Meir Shamgar (; August 13, 1925 – October 18, 2019) was the chief justice of the Israeli Supreme Court from 1983 to 1995.

Biography

Meir Shamgar (Sterenberg or Sternberg) was born in the Free City of Danzig (present-day Gdańsk, Poland) to Eliezer and Dina Sterenberg. His parents were Revisionist Zionists. He immigrated to Palestine in 1939. He attended high school at the Balfour Gymnasium in Tel Aviv.

He joined the Palmach and served in Company D. He then joined the Irgun. He was arrested in 1944 for anti-British activities, and interned in Africa at a detention camp in Eritrea. While in detention in Eritrea he studied law by a correspondence course with the University of London.  Fellow inmates in Eritrea included Yitzhak Shamir and Shmuel Tamir. He participated in an escape attempt.

In 1948, with the establishment of Israel, he was returned to Israel with the other detainees, where he enlisted in the Israel Defense Forces and participated in the 1948 Arab-Israeli War.

After the war, he studied history and philosophy at the Hebrew University of Jerusalem and law at the Government Law School of the University of London.

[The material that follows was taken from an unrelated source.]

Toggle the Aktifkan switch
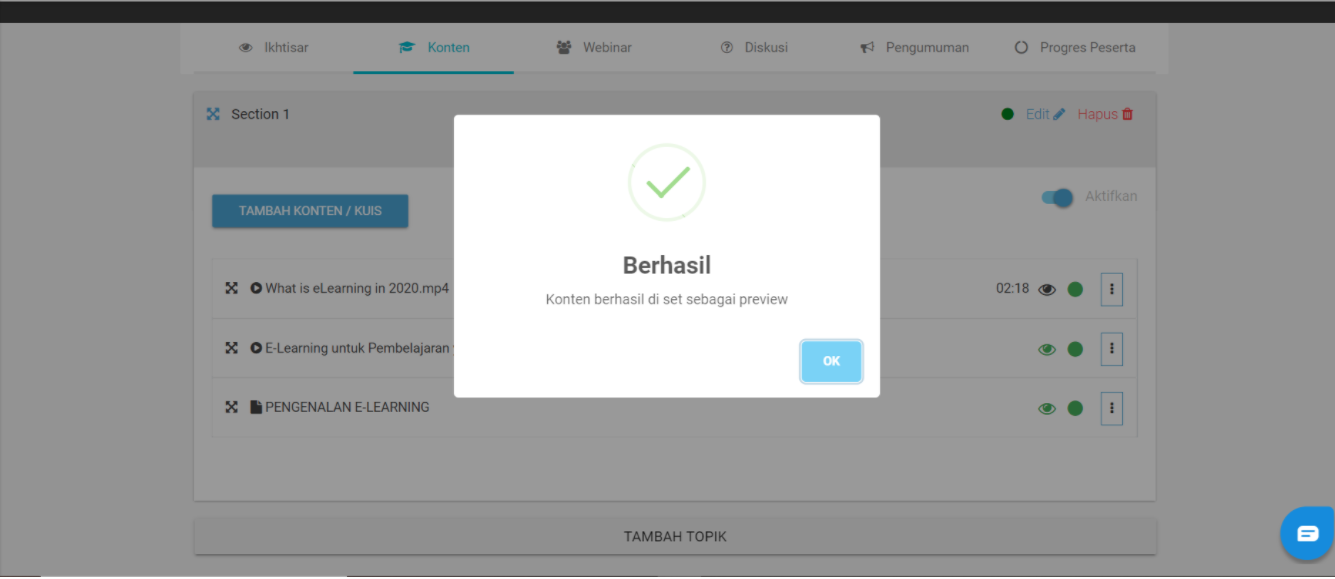Image resolution: width=1335 pixels, height=579 pixels. pyautogui.click(x=1057, y=197)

On the morning of 18 October 2019, it was announced in Israeli media outlets that Shamgar had died. He was 94.

Legal career
Following his studies, Shamgar rejoined the army as a military prosecutor. He was appointed Deputy Military Advocate General in 1956, and Military Advocate General in 1961. Following the Six-Day War, he designed the legal infrastructure of the Israeli military government in the West Bank and Gaza Strip. He attained the rank of Brigadier General. After retiring from the military, he served as Attorney General from 1968 to 1975. In 1975, he was appointed a justice of the Israeli Supreme Court. In 1982, he was appointed Deputy President of the Supreme Court, and in 1983, he became the chief justice of the Supreme Court. He retired in 1995.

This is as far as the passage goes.